Whatever Russian news media are accused of regarding fake news it is incomparable to the massive, systematic scale of fabrications and distortions churned out by the news media in NATO member countries.
NATO claims that it has listed over 30 “myths” the Russian news media have published. Unhelpfully, the NATO list does not provide links to original Russian news articles where the alleged myths are said to have been published. But a cursory reading of the list quickly shows that the so-called myths are nothing more “offensive” than Russian counter-arguments or what may be deemed as counter-perspective. Is NATO saying that to have a different point of view is somehow illegitimate?
For example, NATO counts Russian “fake news” to include claims that:
NATO tried to “drag” Ukraine into its membership;
NATO provoked the Maidan protests;
NATO is trying to encircle Russia;
NATO’s operation in Afghanistan was a failure;
NATO’s operation in Libya was illegitimate;
These points and more besides are not falsifications or baseless propaganda. They are serious contentions that can be substantiated with documented facts and legal argument as well as maps of proliferating NATO military bases on Russia’s borders.
Indeed, such perspectives completely confound the stereotype views that are promulgated on a daily basis by the Western media. But that in no way qualifies the contrarian Russian view as “fake.” Moreover, one can say that such views presented by Russian media are vital to proper public interest and understanding.
It is an astounding reflection of Western hubris and indoctrination that NATO members’ news media have published the following news stories which are patently false or turn reality on its head.
For instance, Russian and Syrian forces were allegedly committing wholesale slaughter of civilians in the city of Aleppo. For weeks the Western news media were screaming about the alleged massacre, only for the Syrian city to be eventually liberated from Western-backed illegally armed militants, including proscribed terrorist groups. No such civilian massacre occurred, and Western media have not bothered since to visit Aleppo to report on the return to normal civilian life thanks to the liberation by Russian and Syrian forces.
Another instance of rampant fake news carried in Western media is that Russian hackers subverted the US presidential election to get Donald Trump into the White House. No proof of these tendentious claims has ever been presented.
Yet the same claims are now being aired over alleged Russian interference in European elections – even though German state intelligence recently reported there was no evidence of interference.

DATASET EXCERPTS ▸
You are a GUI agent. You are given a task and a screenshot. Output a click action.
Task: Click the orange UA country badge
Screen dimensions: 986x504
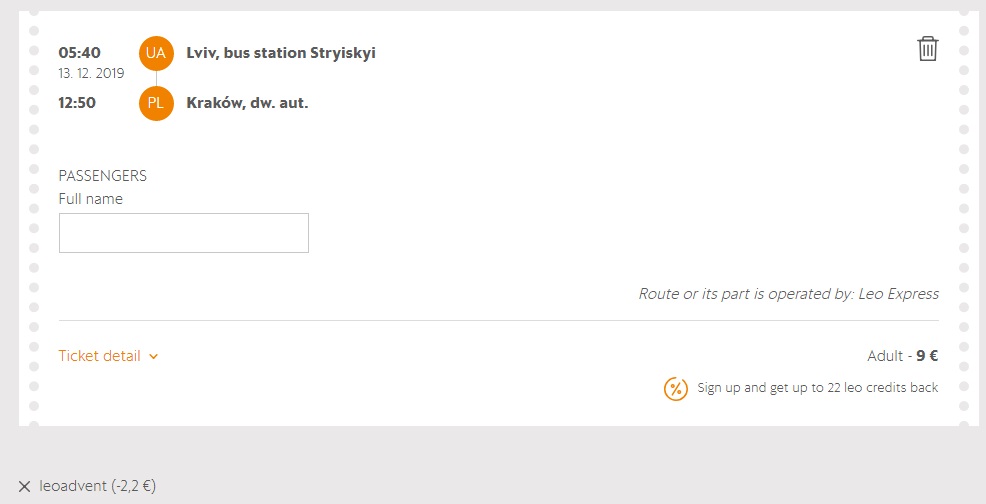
* * *
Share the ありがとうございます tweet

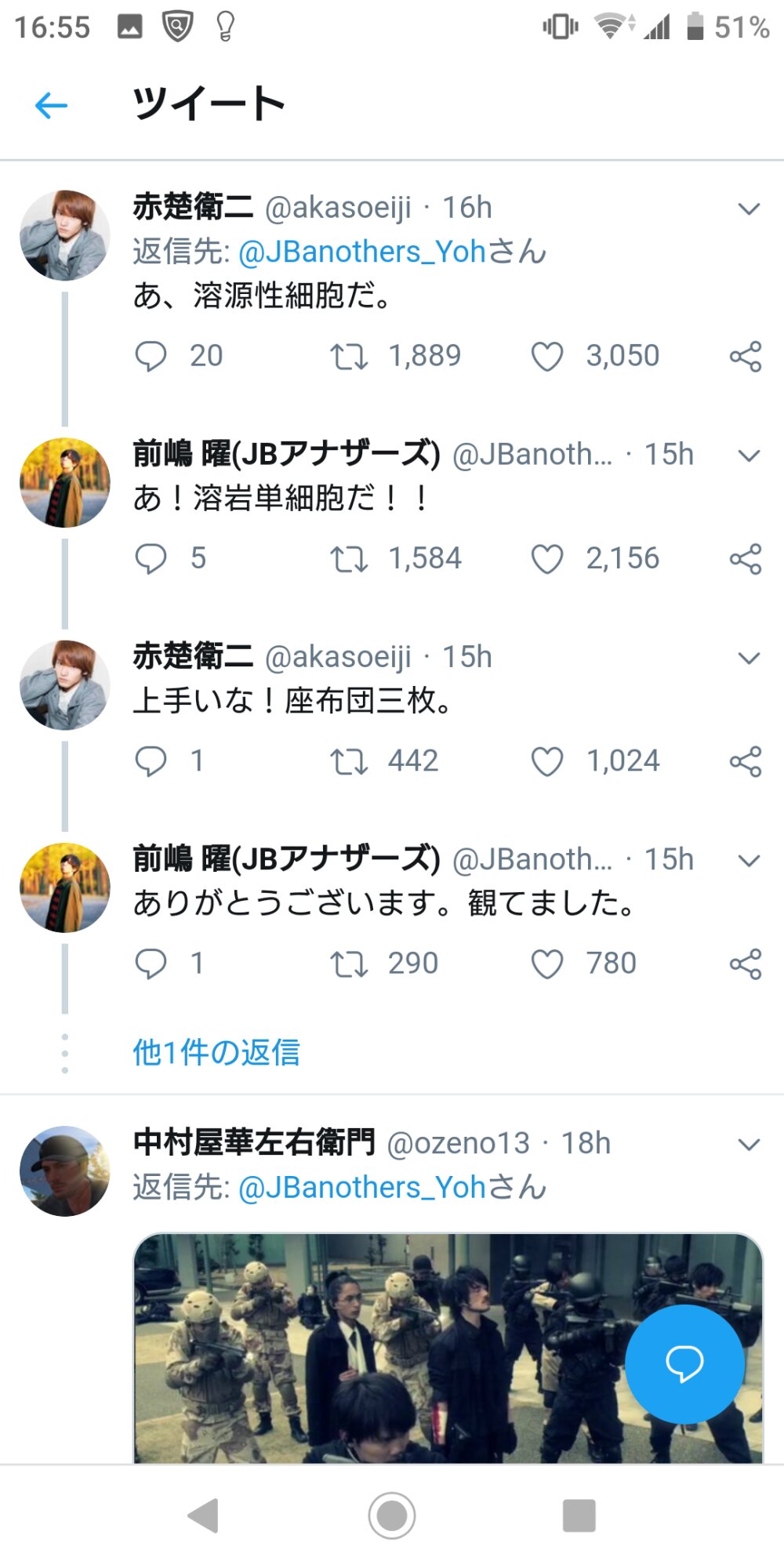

WORK INSTRUCTIONS ▸
1: Duplicate the passage on NATO and Russian media starting with "Whatever Russian news" and going on through "is somehow illegitimate?".
2: Summarize the passage on NATO and Russian media in two sentences.
The rows have nothing to do with the passage on NATO and Russian media.

WRITTEN ANSWERS ▸
1:
Whatever Russian news media are accused of regarding fake news it is incomparable to the massive, systematic scale of fabrications and distortions churned out by the news media in NATO member countries.
NATO claims that it has listed over 30 “myths” the Russian news media have published. Unhelpfully, the NATO list does not provide links to original Russian news articles where the alleged myths are said to have been published. But a cursory reading of the list quickly shows that the so-called myths are nothing more “offensive” than Russian counter-arguments or what may be deemed as counter-perspective. Is NATO saying that to have a different point of view is somehow illegitimate?

2: The passage contends that NATO's list of over 30 Russian media "myths," such as claims that NATO provoked the Maidan protests or is trying to encircle Russia, consists of counter-arguments that can be backed by documented facts and legal argument. It then accuses Western media of publishing false stories, citing reports of a civilian massacre by Russian and Syrian forces in Aleppo and claims that Russian hackers got Donald Trump into the White House, for which it says no proof has been presented.